You’re Wrong About Your Audience
And they’re wrong about you, too.
I got an email today from one of my newsletter subscribers. This line jumped out at me:
“I’m always so pleasantly surprised when you answer me personally — I assume thousands of people read your blog.”
It got me thinking about assumptions.
The sender of that email is technically correct — I do have thousands of newsletter subscribers, but the tone of his comment shocked me.
His perception of my creation doesn’t match mine.
He thinks my newsletter is so big that he’s “pleasantly surprised” I took the time to respond to his email. He assumes, based on what he’s consumed of my creation, that I’m too big, too busy, too important, or too something to bother with him.
Or maybe his assumptions are more about him than me?
Maybe he assumes he doesn’t (or shouldn’t) matter to me? That his status, following, profession, or whatever doesn’t warrant a response?
Whatever the reasons, my actions didn’t match his assumption about our relationship.
The newsletter I write and he consumes created a relationship he didn’t fully understand.
And neither did I. Because his email caught me just as off-guard as my response to his did in the first place.
As the creator of the newsletter I know how many people subscribe, but there are no metrics that tell me how (or if) I impact them. I don’t know how many pay attention or if they care.
Stats about email opens and clicks only tell a partial story. Do people find what I do helpful? Do they connect with it? Enjoy it?
Does my work mean something to them?
I can’t fully know. So I make my own assumptions, just like my subscriber did.
I assume most people don’t feel that connected to it. I assume my audience is small (thousands of subscribers may feel big to some people, but it’s all a matter of perspective — I’m not sure any number will ever feel big to me).
Just like my subscriber assumed he didn’t matter to me, I assumed I didn’t matter to him.
That’s human nature, I guess.
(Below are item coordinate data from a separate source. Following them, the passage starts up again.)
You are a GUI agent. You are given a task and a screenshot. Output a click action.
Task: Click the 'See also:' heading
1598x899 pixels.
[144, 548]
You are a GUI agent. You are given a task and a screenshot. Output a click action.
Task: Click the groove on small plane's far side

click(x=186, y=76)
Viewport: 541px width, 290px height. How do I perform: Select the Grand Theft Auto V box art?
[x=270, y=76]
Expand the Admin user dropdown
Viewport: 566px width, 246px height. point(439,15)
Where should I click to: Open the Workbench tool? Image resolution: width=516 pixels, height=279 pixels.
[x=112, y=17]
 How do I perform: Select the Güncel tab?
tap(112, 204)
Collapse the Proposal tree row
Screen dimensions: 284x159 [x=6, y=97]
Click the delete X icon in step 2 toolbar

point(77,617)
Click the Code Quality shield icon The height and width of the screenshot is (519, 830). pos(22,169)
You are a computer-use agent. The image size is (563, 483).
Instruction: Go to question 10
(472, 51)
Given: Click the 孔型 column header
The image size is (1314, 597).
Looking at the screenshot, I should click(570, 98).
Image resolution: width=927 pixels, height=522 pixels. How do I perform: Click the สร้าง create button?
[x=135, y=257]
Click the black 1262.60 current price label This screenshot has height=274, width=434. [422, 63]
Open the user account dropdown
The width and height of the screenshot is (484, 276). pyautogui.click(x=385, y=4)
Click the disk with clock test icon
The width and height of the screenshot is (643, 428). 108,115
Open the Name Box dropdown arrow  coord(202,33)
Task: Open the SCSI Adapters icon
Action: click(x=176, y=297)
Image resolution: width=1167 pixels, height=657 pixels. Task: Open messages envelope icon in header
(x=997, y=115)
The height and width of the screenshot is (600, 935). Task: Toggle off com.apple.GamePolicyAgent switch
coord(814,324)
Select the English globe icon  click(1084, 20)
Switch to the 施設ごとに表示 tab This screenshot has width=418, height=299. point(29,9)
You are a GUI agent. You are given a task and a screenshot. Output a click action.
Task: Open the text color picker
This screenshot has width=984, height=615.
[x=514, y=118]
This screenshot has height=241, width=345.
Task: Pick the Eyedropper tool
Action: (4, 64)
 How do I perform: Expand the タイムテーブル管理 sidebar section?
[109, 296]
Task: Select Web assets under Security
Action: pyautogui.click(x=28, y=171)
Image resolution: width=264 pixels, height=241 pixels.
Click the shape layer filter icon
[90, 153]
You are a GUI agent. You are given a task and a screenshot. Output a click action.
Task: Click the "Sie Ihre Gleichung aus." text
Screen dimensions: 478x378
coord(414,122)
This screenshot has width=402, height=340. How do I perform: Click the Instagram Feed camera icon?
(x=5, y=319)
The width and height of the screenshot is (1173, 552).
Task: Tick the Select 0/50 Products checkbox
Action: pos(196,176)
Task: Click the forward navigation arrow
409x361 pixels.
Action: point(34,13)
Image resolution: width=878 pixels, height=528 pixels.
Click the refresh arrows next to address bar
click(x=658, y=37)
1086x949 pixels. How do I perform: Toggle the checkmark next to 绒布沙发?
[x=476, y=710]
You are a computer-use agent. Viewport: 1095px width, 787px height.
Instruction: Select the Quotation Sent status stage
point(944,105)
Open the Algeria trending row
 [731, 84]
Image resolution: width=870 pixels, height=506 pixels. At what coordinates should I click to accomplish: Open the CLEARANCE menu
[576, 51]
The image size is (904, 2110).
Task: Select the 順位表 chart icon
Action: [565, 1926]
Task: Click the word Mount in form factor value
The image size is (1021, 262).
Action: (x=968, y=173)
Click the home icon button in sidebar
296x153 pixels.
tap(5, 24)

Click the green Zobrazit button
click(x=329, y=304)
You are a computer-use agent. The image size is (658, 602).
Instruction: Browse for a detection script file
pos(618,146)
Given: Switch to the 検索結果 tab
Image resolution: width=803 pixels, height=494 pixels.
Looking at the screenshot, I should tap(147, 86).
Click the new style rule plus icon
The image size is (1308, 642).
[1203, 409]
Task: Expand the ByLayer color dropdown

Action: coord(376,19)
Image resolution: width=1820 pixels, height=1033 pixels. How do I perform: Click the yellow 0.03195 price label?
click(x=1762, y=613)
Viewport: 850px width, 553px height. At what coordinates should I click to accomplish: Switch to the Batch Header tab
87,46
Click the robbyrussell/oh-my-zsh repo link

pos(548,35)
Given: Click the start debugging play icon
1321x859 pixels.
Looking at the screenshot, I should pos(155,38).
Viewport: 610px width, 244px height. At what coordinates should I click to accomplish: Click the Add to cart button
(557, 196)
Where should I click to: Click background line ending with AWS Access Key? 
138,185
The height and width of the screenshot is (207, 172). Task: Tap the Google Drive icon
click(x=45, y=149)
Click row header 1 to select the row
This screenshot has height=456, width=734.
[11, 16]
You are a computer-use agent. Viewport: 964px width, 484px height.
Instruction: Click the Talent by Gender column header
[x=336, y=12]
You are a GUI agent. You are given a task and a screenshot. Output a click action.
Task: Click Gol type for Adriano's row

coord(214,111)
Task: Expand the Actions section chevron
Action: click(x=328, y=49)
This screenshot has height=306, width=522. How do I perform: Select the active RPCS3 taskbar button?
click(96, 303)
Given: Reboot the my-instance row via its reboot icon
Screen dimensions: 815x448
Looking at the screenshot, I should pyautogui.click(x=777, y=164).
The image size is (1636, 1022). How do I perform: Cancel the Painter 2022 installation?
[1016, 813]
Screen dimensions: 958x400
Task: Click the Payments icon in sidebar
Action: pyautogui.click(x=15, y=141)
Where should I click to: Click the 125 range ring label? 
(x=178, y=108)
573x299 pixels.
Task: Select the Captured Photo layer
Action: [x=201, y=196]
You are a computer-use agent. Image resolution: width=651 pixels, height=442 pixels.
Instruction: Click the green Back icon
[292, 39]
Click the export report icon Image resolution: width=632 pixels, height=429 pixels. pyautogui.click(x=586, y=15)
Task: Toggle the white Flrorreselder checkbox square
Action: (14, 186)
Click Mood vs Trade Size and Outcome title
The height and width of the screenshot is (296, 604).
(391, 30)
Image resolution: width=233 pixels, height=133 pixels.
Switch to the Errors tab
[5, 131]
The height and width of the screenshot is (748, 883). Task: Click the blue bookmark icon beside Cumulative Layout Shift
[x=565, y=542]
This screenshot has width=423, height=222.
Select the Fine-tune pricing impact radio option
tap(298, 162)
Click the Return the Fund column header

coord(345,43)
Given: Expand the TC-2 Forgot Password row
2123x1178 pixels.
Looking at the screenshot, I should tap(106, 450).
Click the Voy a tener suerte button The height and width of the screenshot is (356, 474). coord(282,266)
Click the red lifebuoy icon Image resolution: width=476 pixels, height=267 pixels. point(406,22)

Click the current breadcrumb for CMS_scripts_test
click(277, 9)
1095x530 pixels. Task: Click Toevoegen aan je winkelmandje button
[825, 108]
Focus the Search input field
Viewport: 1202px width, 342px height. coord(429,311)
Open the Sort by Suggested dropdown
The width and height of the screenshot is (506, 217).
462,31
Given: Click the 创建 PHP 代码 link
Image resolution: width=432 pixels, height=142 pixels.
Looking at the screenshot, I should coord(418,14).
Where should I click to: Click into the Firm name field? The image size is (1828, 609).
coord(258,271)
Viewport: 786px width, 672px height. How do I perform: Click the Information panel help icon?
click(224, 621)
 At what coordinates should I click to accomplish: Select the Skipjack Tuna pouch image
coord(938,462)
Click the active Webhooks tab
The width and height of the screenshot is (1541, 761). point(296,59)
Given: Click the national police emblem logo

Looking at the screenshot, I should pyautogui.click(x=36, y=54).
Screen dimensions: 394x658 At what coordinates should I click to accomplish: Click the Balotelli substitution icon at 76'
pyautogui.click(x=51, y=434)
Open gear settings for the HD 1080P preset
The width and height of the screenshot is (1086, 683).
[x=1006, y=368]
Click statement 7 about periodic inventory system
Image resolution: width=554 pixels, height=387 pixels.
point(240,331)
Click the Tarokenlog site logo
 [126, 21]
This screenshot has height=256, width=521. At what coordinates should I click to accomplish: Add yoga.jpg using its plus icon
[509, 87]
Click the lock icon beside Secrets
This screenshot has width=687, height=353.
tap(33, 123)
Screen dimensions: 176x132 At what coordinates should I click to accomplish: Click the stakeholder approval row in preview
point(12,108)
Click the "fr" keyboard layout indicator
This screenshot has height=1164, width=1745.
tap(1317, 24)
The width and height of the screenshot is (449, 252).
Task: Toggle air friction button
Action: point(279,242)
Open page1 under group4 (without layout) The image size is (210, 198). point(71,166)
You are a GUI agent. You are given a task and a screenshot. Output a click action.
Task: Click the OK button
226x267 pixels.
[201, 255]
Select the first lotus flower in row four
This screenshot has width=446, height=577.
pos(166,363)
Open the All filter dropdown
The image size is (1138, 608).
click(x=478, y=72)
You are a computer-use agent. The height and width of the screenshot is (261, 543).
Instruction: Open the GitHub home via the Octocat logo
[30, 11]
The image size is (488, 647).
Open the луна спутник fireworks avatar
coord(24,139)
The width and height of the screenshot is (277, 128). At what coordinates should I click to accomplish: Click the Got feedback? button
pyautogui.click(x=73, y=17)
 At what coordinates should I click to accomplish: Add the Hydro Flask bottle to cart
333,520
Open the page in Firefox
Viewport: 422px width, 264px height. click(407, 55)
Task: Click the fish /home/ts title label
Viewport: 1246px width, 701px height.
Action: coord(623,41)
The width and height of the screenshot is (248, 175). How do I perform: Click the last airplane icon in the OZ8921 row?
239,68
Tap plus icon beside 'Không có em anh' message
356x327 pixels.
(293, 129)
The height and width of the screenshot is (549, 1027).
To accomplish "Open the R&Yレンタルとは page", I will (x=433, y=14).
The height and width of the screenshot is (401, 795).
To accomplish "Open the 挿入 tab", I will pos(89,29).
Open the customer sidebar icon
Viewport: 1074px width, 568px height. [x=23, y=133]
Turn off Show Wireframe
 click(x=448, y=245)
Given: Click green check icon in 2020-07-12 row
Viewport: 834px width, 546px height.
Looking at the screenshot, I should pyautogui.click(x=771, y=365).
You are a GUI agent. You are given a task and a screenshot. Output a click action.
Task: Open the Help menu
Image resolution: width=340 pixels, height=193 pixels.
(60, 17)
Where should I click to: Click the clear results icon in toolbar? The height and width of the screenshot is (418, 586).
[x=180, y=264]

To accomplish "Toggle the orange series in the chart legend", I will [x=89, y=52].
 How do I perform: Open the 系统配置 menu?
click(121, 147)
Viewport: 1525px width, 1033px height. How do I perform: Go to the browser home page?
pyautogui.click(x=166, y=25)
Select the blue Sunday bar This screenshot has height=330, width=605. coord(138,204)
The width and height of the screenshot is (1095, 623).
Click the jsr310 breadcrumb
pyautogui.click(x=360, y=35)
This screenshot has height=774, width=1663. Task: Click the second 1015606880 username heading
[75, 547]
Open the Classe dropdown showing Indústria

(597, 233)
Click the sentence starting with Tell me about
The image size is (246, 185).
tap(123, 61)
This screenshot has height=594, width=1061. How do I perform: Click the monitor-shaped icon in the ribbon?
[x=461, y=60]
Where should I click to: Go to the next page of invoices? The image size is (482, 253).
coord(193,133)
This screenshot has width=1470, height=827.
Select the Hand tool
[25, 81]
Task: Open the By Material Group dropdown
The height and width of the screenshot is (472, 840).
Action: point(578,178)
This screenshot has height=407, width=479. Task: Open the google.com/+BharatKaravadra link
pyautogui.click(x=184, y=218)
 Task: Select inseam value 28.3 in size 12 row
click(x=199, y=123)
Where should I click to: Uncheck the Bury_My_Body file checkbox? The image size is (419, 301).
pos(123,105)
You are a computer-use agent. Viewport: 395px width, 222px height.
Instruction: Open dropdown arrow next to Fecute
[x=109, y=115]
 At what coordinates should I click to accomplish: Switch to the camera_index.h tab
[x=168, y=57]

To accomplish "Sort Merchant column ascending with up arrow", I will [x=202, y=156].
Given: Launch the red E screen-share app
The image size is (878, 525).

But, it turns out, it’s not true.
Just as he was pleasantly surprised to see my response to his email, I was touched to hear from him in the first place.
Having people tell you they value what you create is the most valuable metric.
Our simple email exchange changed our relationship. Or at least our assumptions about this relationship we’ve formed through my newsletter.
It also reminded me that one of the main reasons to create content is to instigate relationships. And often, the people on both sides of those relationships have incorrect assumptions about what’s happening.
What I create means more to my subscribers than I realize. And what they give to me means more than they realize.
Sometimes all it takes are a couple emails to recognize that.
NOTE: As I wrote this post I just got an email from another subscriber who said “I just wanted to take the time to thank you for your inspirational emails and info.”
Needless to say, I’ll reply to her as soon as I hit publish on this post.